I note the arc of travel the wheel/bar can travel without the handle hitting the ground. It should be no more than 270 degrees or so, or the handle is too short or the wheel too high. If the surface is soft or I care about it, I put a 2x12, wood crib, or old phonebook where the handle will hit on the right. Ready?
I rotate wheel/bar to the right briskly. WAP! The breaker bar hits the ground and stops instantly. The wheel has mass, and does not want to stop. It wouldn't if the nut were loose. So a great deal of force exerts upon the nut, socket and bar.
I am crazy, not stupid; so I do this exercise several times, starting at zero force to learn where to safely put my hands, body and face and keep the tool on. Increase force slowly until the witness mark starts to move. Expect tool breakage, though I've never broken a tool or failed to get a wheel off. I am careful and use top shelf tools. If you are careless, this technique can injure you.
Then I use Kroil to run the nut off and back on, to hold the wheel so if the last stud breaks, I don't get a wheel in my lap.

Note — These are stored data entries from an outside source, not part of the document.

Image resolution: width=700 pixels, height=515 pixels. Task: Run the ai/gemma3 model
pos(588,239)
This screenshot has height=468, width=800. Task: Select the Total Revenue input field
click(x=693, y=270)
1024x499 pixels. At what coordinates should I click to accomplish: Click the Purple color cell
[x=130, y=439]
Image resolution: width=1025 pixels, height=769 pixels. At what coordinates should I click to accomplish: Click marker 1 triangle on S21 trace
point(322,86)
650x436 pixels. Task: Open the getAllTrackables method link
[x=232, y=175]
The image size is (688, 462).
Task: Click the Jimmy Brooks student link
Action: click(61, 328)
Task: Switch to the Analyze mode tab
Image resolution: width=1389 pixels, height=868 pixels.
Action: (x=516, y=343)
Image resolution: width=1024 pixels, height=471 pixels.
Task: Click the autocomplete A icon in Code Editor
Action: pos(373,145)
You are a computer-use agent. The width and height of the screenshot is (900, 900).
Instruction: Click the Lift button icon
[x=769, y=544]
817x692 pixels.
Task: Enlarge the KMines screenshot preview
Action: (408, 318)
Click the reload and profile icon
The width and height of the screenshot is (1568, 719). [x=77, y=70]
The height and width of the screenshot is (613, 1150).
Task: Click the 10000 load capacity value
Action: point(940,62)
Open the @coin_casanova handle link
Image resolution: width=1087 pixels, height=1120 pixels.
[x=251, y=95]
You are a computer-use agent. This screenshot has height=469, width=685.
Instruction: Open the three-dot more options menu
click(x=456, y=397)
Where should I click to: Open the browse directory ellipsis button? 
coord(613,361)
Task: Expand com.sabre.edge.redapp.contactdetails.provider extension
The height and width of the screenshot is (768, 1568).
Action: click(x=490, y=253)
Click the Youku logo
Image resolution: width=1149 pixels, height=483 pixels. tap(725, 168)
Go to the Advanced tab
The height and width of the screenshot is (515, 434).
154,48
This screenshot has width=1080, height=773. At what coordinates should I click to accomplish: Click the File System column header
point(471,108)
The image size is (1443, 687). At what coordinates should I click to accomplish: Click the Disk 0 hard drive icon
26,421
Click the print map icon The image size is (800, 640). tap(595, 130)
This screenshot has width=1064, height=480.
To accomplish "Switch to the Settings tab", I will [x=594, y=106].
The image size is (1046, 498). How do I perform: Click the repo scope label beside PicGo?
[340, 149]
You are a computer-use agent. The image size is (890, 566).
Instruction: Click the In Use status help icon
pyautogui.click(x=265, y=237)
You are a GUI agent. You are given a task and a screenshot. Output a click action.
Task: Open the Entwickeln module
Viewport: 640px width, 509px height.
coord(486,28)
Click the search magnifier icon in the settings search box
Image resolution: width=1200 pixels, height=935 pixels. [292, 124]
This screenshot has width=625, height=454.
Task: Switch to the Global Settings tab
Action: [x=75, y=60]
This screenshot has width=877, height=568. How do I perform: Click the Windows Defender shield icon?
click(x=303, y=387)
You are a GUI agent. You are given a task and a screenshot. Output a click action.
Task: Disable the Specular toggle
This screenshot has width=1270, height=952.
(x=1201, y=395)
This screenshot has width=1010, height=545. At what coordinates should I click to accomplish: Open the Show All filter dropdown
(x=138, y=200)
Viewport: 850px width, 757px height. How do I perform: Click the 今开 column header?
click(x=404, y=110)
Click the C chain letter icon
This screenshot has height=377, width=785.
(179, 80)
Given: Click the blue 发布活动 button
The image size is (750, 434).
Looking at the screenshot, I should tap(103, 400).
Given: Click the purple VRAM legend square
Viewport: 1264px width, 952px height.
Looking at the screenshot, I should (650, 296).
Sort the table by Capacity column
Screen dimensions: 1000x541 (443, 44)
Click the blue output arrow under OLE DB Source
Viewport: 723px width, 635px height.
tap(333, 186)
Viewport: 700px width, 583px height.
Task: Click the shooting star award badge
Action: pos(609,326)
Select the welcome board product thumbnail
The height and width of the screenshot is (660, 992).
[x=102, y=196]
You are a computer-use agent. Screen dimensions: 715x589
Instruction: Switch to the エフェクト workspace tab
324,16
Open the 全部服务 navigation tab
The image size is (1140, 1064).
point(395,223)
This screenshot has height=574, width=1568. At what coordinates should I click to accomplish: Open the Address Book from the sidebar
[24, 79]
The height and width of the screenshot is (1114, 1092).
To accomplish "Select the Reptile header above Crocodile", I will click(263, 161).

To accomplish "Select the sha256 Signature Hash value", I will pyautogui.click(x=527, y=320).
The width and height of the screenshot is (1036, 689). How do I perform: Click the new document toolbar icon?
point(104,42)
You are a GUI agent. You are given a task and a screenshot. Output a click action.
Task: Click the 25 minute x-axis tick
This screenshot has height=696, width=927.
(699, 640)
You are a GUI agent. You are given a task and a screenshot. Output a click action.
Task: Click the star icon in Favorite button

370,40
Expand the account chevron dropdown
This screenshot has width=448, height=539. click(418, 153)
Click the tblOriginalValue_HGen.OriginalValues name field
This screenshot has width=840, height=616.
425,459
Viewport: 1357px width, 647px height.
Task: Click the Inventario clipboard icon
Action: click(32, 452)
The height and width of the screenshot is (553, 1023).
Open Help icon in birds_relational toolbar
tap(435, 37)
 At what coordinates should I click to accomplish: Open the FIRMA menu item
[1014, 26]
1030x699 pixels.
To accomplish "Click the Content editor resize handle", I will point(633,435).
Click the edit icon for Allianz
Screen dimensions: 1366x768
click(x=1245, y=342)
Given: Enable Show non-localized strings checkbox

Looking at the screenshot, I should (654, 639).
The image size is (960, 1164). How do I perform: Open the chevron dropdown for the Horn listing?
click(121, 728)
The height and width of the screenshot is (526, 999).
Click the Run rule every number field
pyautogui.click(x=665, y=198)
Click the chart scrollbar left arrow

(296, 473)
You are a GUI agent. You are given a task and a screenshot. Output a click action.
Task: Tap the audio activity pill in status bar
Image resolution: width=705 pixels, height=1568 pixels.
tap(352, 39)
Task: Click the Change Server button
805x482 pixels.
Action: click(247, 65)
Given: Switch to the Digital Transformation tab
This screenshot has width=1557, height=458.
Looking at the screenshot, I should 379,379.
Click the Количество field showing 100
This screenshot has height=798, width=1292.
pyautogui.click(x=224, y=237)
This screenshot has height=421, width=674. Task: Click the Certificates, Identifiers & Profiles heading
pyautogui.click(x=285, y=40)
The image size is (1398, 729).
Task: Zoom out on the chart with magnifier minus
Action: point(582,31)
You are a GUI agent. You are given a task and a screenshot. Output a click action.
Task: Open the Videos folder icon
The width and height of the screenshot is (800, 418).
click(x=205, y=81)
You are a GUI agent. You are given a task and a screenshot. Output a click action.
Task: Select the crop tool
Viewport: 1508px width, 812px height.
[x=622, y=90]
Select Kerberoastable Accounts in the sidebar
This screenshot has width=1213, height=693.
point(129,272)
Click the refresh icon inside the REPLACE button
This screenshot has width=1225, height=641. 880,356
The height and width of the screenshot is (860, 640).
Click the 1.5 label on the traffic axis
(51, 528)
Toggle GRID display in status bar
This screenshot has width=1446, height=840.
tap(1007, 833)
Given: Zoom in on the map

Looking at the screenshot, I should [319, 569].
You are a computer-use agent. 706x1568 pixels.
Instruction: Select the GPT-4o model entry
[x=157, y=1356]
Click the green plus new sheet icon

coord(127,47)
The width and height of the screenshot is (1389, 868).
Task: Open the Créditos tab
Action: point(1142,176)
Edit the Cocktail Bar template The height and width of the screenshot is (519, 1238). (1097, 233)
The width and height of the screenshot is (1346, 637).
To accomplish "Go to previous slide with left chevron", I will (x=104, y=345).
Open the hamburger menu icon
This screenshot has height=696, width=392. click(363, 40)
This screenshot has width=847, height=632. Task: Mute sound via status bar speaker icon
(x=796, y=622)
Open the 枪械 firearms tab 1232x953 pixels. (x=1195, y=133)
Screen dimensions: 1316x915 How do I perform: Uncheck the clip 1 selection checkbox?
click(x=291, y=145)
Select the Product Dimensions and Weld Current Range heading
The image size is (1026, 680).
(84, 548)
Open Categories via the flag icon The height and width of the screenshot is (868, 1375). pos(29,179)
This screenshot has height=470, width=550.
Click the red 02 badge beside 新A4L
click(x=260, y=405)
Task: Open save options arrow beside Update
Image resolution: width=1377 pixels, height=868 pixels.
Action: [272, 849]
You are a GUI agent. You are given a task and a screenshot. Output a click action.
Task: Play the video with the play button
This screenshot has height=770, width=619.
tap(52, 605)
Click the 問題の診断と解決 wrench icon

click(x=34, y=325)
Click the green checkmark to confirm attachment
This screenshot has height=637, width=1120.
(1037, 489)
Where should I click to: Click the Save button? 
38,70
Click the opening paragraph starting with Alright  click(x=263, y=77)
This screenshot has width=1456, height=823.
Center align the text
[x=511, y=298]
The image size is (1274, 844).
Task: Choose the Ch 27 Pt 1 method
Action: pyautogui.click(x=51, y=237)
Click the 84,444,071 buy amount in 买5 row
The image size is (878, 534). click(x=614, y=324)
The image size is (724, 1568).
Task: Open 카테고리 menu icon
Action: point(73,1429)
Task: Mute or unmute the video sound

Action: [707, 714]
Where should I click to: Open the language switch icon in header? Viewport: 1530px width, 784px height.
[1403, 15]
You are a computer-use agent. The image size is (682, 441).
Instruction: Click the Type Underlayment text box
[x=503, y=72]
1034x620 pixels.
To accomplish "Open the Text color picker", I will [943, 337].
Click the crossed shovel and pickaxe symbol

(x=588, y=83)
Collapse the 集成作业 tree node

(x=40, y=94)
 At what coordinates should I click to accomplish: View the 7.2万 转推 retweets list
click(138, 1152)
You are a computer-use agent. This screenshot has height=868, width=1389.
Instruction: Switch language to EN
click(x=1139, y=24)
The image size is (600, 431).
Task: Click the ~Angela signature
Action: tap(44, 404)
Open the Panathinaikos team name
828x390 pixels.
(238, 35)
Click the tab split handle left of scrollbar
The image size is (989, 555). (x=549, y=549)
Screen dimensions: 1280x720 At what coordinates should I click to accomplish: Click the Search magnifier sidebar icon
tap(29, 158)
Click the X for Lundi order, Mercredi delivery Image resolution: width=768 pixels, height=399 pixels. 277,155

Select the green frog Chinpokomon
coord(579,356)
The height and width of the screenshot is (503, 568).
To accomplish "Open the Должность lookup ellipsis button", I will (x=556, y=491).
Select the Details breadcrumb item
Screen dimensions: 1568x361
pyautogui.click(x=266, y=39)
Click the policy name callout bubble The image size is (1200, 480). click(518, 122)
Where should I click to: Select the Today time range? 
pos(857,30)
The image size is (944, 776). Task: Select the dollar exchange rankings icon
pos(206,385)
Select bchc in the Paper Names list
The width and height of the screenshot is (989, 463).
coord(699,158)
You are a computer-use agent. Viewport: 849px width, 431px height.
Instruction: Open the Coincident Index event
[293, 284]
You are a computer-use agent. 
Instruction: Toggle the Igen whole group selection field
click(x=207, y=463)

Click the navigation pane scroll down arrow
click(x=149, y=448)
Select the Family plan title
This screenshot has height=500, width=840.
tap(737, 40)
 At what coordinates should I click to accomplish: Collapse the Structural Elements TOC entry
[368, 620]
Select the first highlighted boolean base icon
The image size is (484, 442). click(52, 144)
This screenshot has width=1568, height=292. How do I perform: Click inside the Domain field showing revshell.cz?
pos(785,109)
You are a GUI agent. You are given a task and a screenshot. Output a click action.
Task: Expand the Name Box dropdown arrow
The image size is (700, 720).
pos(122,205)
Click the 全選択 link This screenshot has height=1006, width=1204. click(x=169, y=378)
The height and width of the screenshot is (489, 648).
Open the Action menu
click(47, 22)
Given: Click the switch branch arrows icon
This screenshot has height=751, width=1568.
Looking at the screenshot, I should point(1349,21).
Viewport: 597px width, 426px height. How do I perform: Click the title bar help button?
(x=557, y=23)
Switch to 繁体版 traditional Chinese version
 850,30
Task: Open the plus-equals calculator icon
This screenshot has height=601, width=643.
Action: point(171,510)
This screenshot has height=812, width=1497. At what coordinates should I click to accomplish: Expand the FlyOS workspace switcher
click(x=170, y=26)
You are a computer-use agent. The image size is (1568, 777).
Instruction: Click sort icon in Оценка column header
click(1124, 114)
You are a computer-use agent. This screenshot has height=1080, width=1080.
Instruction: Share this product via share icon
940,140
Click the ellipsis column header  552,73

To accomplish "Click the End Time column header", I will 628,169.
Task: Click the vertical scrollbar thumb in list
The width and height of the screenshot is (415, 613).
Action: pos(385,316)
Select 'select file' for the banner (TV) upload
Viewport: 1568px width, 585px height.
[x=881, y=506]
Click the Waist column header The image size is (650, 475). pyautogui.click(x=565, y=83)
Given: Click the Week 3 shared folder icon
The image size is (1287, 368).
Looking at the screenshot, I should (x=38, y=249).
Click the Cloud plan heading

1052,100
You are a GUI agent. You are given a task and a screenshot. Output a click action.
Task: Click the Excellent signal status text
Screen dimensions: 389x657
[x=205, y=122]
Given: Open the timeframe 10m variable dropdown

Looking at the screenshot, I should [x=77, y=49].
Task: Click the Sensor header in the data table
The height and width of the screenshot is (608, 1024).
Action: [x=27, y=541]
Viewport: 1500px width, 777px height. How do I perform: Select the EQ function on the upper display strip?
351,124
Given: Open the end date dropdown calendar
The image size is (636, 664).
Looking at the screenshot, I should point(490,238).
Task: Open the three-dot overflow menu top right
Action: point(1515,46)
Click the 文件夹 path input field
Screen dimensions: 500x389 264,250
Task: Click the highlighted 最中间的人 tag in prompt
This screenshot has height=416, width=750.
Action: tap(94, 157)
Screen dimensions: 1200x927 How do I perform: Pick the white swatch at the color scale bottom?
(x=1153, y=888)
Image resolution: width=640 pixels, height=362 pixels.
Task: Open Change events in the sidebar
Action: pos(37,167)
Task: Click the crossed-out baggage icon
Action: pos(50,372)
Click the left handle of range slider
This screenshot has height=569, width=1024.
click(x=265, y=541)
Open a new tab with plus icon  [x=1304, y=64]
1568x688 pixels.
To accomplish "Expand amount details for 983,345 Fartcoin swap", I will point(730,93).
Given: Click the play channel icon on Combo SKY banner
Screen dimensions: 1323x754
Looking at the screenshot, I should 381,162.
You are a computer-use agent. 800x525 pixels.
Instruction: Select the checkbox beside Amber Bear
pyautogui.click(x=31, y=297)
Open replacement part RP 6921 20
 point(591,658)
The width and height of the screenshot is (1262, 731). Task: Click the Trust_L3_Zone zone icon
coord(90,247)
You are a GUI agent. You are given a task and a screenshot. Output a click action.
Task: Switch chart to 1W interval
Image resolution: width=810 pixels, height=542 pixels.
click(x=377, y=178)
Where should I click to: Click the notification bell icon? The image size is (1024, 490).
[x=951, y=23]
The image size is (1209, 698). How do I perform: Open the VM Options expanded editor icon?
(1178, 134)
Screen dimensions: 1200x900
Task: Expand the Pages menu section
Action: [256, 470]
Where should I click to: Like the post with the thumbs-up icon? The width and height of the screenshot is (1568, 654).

* Interesting science question, if I go the other way and have the handle cross over the hub, does that increase effective torque or decrease it? Probably a wash, but my way gives longer reach.
Here's what I've done on lightweight trailers with stubborn lugs:
Attach to a braked towing vehicle
Add some weight to the trailer if needed
Chock the wheel
Loosen the lug nut by using downward force on the wrench
Use a cheater bar on the wrench if needed (likely!)
The weight & downward force are important. I've had a wheel rotate and essentially start to roll a chock backwards under the tire because the trailer was so light and the wheel rose upwards. By using downward force on the wrench not only is it easier for the person, but your body weight contributes to keeping the tire from spinning.